WHAT IS NEEDED: Scan the entries for lines containing the string "link". Reply with how many there are, and nothing else.

[EXERCISE INPUT — start]

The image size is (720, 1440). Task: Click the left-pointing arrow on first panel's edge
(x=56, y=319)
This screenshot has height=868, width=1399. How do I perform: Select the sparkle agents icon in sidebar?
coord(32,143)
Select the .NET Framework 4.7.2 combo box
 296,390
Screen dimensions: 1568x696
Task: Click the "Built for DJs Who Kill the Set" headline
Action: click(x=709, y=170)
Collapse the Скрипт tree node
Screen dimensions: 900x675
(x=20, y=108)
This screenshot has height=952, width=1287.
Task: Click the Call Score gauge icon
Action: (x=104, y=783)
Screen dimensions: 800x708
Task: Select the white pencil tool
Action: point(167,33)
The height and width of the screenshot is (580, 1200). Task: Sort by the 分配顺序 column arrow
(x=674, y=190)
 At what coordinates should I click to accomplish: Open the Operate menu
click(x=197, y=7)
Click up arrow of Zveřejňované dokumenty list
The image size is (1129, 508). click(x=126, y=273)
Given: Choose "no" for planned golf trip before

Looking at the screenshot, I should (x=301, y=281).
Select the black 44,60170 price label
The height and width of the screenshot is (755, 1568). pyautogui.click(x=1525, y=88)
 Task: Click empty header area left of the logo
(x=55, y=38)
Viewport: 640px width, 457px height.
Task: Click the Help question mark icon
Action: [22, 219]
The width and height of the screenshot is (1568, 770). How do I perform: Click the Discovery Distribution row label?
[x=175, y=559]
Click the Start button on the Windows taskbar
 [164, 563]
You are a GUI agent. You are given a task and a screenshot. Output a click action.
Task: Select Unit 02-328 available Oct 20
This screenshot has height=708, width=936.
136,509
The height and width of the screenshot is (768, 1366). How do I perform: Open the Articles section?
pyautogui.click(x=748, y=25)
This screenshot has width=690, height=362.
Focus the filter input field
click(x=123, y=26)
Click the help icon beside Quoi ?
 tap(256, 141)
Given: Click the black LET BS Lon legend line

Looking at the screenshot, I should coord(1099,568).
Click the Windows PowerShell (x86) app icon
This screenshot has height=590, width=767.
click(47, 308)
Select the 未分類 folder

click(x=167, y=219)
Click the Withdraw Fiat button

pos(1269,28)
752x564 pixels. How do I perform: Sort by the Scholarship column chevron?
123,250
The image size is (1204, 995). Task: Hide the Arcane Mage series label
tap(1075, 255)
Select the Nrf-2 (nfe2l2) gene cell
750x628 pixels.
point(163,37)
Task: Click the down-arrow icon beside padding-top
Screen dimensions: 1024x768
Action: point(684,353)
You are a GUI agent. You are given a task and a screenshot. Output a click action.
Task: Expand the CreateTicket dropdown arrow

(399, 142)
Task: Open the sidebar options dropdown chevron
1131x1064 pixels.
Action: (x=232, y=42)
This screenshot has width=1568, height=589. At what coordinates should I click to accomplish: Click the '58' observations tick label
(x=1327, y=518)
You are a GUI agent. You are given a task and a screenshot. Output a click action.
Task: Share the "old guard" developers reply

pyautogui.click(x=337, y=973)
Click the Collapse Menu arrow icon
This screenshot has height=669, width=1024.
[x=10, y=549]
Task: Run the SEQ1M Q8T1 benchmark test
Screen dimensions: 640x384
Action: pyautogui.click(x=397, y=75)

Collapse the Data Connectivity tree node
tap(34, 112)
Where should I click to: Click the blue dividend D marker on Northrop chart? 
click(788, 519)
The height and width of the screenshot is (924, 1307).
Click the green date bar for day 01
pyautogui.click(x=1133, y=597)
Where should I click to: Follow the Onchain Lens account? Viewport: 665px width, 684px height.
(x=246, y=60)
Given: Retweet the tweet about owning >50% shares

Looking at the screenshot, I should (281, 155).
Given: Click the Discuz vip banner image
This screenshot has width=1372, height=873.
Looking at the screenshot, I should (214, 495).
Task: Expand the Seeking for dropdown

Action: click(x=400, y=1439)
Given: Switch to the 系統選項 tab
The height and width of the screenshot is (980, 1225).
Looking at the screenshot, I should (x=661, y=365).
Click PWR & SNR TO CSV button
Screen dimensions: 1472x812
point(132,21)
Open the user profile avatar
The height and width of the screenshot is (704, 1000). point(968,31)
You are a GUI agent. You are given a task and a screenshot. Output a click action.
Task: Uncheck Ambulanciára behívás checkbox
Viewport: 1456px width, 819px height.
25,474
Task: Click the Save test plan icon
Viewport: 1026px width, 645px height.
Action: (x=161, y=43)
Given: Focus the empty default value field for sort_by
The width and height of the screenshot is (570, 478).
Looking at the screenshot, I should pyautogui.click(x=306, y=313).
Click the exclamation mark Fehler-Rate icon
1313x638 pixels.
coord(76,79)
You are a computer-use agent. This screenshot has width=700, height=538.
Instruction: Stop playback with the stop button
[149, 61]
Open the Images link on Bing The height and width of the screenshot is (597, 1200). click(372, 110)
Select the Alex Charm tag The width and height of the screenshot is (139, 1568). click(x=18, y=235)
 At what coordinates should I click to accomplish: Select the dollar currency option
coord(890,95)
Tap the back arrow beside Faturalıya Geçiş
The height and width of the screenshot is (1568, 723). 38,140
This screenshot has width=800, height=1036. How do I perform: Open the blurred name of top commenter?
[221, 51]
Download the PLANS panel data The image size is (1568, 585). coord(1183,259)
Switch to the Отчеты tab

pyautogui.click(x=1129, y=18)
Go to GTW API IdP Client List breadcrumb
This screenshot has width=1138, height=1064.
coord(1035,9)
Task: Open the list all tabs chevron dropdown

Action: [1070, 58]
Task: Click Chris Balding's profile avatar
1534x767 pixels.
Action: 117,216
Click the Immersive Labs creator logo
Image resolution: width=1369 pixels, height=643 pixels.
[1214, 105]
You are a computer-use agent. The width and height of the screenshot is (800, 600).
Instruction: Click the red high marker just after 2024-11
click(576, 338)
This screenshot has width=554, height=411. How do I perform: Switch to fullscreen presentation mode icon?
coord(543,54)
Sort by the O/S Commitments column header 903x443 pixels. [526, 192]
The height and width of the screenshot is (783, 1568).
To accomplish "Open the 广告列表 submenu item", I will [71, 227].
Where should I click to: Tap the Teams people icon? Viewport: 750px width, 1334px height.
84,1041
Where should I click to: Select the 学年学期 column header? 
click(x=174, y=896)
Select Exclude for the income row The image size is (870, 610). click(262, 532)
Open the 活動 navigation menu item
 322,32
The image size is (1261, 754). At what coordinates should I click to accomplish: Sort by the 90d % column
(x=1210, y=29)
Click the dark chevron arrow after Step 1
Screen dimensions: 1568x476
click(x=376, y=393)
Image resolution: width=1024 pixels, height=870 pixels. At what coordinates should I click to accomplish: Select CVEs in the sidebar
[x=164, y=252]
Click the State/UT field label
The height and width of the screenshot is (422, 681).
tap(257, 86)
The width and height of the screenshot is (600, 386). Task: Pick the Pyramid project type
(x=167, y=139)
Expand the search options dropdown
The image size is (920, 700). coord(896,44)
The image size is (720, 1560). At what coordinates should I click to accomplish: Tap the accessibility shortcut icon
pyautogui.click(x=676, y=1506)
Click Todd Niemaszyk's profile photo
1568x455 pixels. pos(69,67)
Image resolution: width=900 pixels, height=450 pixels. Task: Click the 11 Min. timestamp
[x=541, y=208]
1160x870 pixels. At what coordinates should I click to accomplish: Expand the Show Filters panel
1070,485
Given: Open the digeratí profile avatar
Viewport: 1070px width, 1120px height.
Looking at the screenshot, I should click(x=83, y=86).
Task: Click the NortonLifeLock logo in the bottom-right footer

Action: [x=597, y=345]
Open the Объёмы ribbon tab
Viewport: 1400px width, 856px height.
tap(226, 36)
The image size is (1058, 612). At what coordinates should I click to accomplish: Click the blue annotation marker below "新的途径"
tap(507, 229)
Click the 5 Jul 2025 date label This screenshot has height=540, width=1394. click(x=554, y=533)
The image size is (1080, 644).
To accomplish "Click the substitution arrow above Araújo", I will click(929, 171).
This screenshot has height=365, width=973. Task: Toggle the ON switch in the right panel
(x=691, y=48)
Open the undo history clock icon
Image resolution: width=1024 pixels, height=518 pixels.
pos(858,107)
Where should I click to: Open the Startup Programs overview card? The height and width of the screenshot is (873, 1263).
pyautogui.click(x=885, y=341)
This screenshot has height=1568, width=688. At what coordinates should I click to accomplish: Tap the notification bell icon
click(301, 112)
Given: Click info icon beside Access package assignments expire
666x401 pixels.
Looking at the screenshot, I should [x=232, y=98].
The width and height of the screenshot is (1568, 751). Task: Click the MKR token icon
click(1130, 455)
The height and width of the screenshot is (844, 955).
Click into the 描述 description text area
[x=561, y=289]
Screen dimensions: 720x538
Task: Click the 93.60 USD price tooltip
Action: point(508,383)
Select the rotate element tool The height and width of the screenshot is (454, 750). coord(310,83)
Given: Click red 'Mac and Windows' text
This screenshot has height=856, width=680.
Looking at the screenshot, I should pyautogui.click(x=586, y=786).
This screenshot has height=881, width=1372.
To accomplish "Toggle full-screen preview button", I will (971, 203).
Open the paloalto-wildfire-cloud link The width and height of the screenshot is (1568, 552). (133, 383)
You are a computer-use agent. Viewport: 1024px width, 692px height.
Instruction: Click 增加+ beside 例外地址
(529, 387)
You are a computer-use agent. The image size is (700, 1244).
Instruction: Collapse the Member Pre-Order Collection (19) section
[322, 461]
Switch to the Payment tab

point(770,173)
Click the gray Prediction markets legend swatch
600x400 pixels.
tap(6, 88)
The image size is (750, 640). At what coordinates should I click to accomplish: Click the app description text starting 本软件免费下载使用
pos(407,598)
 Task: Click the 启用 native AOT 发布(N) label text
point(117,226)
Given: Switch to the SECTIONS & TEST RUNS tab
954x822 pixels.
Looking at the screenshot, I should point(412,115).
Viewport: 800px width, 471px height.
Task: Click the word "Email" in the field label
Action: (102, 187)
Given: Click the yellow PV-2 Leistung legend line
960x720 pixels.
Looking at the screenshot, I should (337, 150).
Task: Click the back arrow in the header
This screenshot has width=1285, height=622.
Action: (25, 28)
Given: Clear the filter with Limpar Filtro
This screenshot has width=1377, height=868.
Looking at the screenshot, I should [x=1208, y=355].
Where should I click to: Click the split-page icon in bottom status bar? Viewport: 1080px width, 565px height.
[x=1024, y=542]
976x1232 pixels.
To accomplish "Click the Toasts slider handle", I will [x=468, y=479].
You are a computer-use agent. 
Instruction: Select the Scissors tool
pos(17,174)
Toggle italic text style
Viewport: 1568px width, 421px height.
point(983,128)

[EXERCISE INPUT — finish]

WRITTEN SOLUTION: 2